Por nota, a Camargo Corrêa disse que "repudia as acusações sem comprovação" e alegou ter prestado informações às autoridades para "demonstrar que as acusações são improcedentes".

____________________________________________________________________________________________________________________

Ex-diretor deve, mas nega R$ 5 milhões 

No auge da ansiedade dos dois primeiros meses que passou na carceragem da PF em Curitiba, quando nem imaginava que seria entregaria à Justiça a fortuna amealhada num esquema de corrupção, o ex-diretor de Abastecimento da Petrobras Paulo Roberto Costa assinou um contrato prometendo pagar R$ 5 milhões ao criminalista Fernando Augusto Fernandes, se ele conseguisse tirá-lo da prisão. Costa teve a liberdade por 24 dias, mas voltou à carceragem da PF, de onde só saiu para a prisão domiciliar com o acordo de delação premiada. Agora, após trocar de advogado duas vezes, tenta anular, na Justiça, o contrato de Fernandes, que cobra o valor prometido. A cifra é igual à da multa que Costa terá de pagar para se beneficiar da delação.

O processo de Costa contra seu primeiro defensor na Operação Lava-Jato, informado pelo colunista do GLOBO Ancelmo Gois, foi aberto em janeiro pelo advogado da família dele, Raphael Montenegro, com pedido de sigilo. Na ação, obtida pelo GLOBO, o advogado conta que Fernandes exalava otimismo, mas se esquivava da discussão de honorários com a família. Passados 45 dias sem sucesso, Marici, mulher de Costa, foi à casa de Fernandes, num sábado, comunicar que iria trocá-lo pelo criminalista Nélio Machado. Na segunda-feira seguinte, Fernandes visitou Costa de manhã, na carceragem, e saiu da PF com o contrato assinado.

Uma das cláusulas prevê o pagamento de R$ 5 milhões, se o trabalho do advogado levasse à decisão "precária ou definitiva" do STF, revogando a prisão. Na argumentação, Montenegro diz que Fernandes "fabricou um contrato oportunista" com a promessa de liberdade, aproveitando-se do "quadro de depressão profunda" do cliente. E alega que a nova prisão invalidou o acordo.

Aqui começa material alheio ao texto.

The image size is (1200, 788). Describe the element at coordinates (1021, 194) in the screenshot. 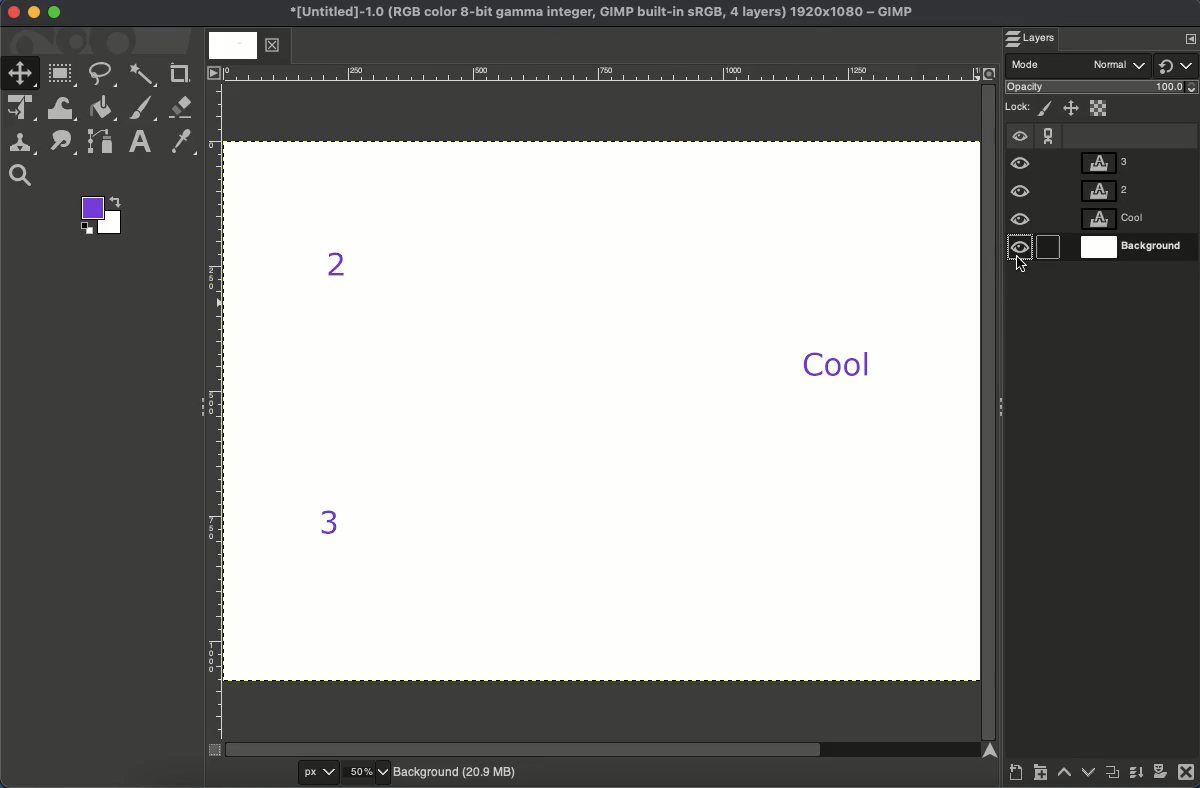

I see `Visible` at that location.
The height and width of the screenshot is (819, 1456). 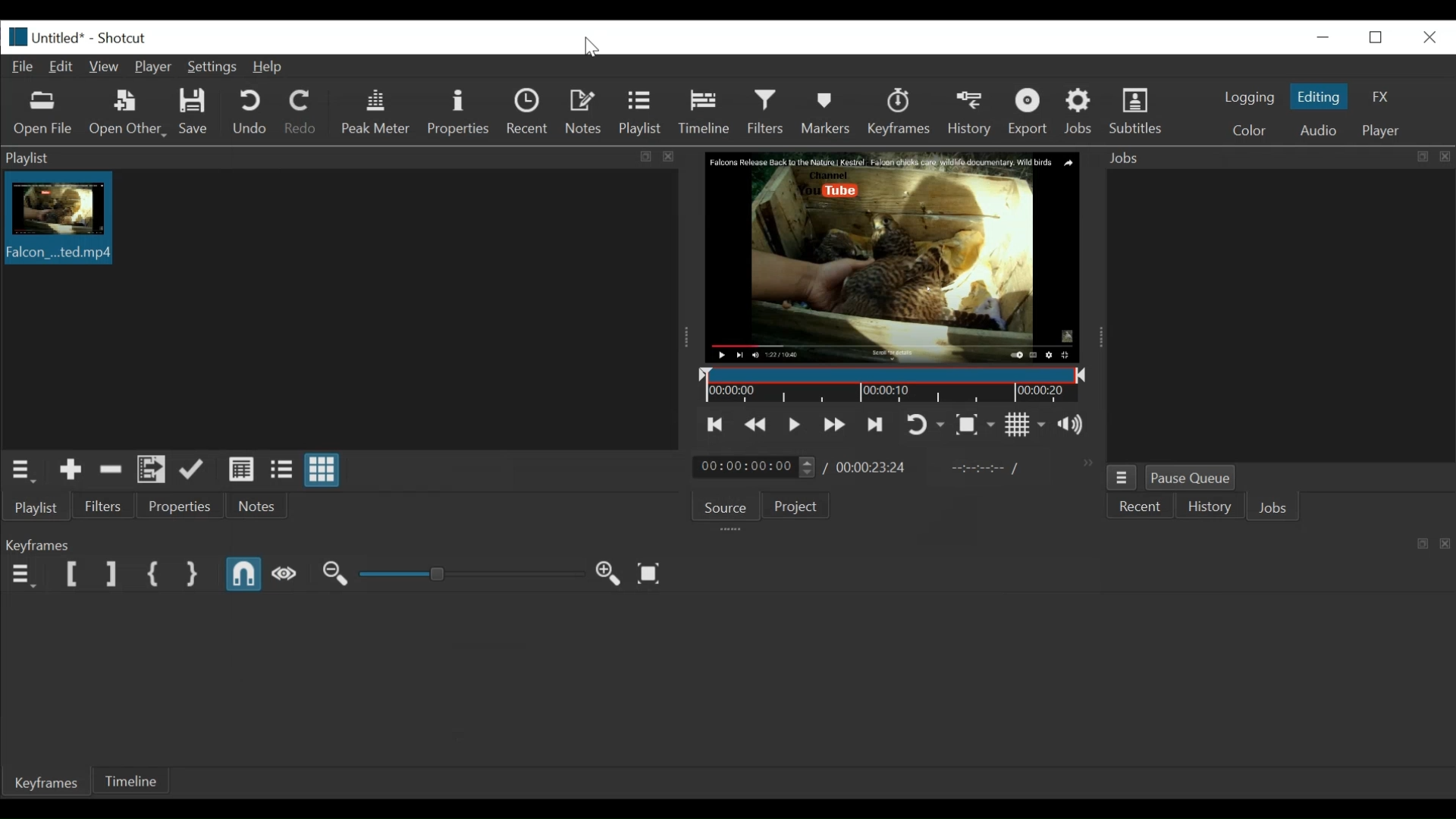 What do you see at coordinates (125, 38) in the screenshot?
I see `Shotxcut` at bounding box center [125, 38].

A ação de Fernandes contra Costa, também obtida pelo GLOBO, tem versão diferente: conta que o acordo foi feito verbalmente, "olho no olho", após a prisão, num banheiro da PF. A alta soma serviria para a contratação de assistentes e pareceres de juristas.

Costa aceitou, dizendo-se "homem de palavra". Ao comunicar a intenção da família de afastá-lo do caso, Fernandes diz que Costa pediu que ele continuasse e só formalizou o acordo, lendo com calma e assinando o contrato "sem o mínimo resquício de dúvida". Ele anexou ao processo mensagens que trocava com a família de Costa pelo celular. Numa delas, uma das filhas agradece pela soltura do pai. Ainda assim, Fernandes diz ter levado calote, sem receber um centavo.